Jenazah korban penembakan aparat keamanan di Enarotali, Paniai, 8 Desember 2014 (majalahselangkah.com) |
Jayapura,
Jubi – John Gobay meminta pihak Jakarta untuk tidak menggampangkan persoalan
yang terjadi di Papua, terutama insiden penembakan di Paniai yang menewaskan
lima orang.
“Kapan
Menkopolhukam ada datang bikin bakar batu dengan TNI, Polri dan Masyarakat di
sini (Paniai)? Tidak betul itu. Yang terjadi adalah Bupati Paniai memberikan
bantuan kepada keluarga korban. Memangnya Bupati yang tembak lima orang itu
kah?” tanya John Gobay, Ketua Dewan Adat Daerah (DAD) Paniai, saat dihubungi
Jubi, Selasa (16/12).
Menurut
Ketua Dewan Adat Paniai yang masih berada di Paniai saat ini,
Menkopolhukam, Tedjo Edhy Purdijatno, jangan memberikan pernyataan yang
tidak jelas kalau tidak tahu apa yang terjadi di Paniai, seperti pernyataannya
di beberapa media nasional, Selasa (16/12).
“Saya
tegaskan, tidak ada bakar batu sejak insiden penembakan itu terjadi. Di sini,
kami punya peradilan adat untuk selesaikan masalah ini,” tambah Gobay
Gobay
menegaskan, masyarakat Paniai belum menyampaikan tuntutan mereka kepada
Menkopolhukam, Panglima TNI maupun Kepala Kepolisian Republik Indonesia,
bagaimana bisa sudah ada penyelesaiannya?
“Kasus
penembakan ini belum selesai. Kami minta Menkoplhukam ikut mendorong
dibentuknya tim pencari fakta dan KPP HAM daripada memberikan pernyataan yang
beliau sendiri paham.” ujar Gobay.
Menurut
Gobay, ia telah bertemu dengan Bupati Paniai, Hengki Kayame. Dalam pertemuannya
itu, Bupati minta agar semua pihak tidak saling menyalahkan, namun perlu dicari
siapa aktor utama kasus penembakan. Semua pihak dipersilahkan termasuk pihak
LSM dan gereja utk mengusut kasus Paniai, Senin 8 Desember lalu.
“Tanggapan
bupati, ini (penembakan di Paniai) adalah sebuah tindak kriminal dan
pelanggaran HAM berat terhadap anak sekolah dan masyarakat sipil di Paniai,”
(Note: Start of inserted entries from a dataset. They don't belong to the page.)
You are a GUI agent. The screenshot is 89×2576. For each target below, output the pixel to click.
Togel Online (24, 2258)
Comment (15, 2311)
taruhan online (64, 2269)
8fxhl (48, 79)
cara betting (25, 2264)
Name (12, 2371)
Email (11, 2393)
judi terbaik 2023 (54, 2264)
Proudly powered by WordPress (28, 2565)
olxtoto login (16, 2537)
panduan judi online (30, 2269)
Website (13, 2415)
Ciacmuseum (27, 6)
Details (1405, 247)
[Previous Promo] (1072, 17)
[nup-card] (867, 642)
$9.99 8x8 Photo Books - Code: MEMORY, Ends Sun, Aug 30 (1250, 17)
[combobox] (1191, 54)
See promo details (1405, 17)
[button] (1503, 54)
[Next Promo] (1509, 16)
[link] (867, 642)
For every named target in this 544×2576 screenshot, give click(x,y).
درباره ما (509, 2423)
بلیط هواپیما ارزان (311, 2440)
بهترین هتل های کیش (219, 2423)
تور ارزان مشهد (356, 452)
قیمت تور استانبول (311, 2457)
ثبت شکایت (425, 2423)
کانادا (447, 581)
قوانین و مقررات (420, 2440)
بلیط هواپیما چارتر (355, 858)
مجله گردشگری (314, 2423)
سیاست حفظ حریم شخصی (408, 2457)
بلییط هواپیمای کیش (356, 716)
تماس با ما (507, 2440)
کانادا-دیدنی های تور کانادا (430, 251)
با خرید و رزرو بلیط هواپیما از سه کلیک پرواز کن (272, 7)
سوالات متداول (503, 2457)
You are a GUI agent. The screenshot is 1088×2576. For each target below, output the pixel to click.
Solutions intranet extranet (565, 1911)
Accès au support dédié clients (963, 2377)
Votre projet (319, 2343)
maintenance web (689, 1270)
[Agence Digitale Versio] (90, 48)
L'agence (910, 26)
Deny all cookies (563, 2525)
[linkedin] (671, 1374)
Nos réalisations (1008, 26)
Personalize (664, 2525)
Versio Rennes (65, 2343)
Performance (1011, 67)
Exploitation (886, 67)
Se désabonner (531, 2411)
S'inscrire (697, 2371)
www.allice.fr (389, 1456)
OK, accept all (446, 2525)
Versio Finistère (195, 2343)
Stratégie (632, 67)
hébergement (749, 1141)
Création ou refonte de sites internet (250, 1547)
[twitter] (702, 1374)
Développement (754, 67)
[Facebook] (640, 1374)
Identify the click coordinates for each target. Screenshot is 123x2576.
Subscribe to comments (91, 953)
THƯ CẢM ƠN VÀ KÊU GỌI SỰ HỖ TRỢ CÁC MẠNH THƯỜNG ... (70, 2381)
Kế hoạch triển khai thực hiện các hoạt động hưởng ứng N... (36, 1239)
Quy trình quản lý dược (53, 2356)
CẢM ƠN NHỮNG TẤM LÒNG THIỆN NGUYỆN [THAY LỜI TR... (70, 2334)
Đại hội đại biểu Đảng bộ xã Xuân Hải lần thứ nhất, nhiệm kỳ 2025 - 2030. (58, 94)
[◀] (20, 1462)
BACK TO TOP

kata Gobay, menjelaskan pernyataan Bupati Paniai.
Terpisah,
ketua DPR Papua terpilih, Yunus Wonda, menanggapi pernyataan pihak Kepolisian
yang menolak disudutkan dalam kasus penembakan di Paniai, mengatakan pihaknya
tidak menyudutkan aparat keamanan, namun hanya mengingatkan agar lebih
mengedepankan pendekatan persuasif. Tidak dengan cara yang bisa membuat
jatuhnya korban jiwa.
“Kalau
ada tanggapan yang menyebut TNI dan Polri disudutkan, kami tidak menyudutkan.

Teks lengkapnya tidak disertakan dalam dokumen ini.